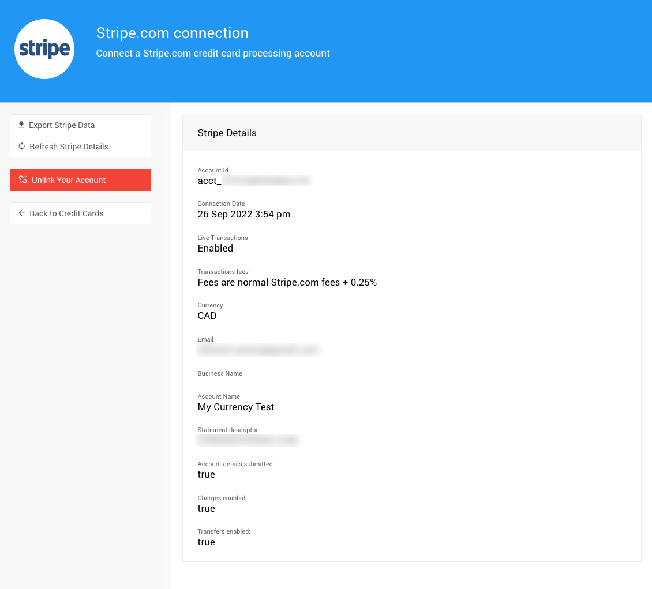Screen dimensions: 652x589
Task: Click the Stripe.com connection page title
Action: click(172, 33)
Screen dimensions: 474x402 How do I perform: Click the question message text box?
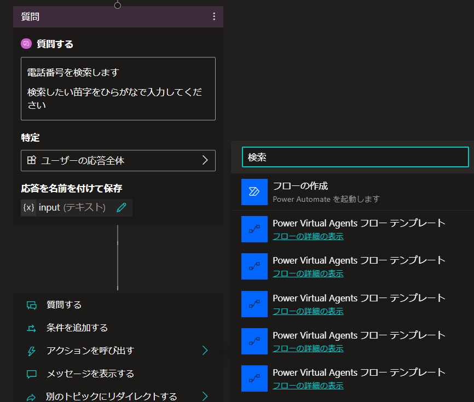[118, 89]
====================
• _TASK GOAL_
Take the lines from the one holding "Screen dimensions: 474x402" through the last line of the data above and copy them exactly, both ends included, omitting all pictures.

• _ANSWER TO THIS PROBLEM_
Screen dimensions: 474x402 How do I perform: Click the question message text box?
[118, 89]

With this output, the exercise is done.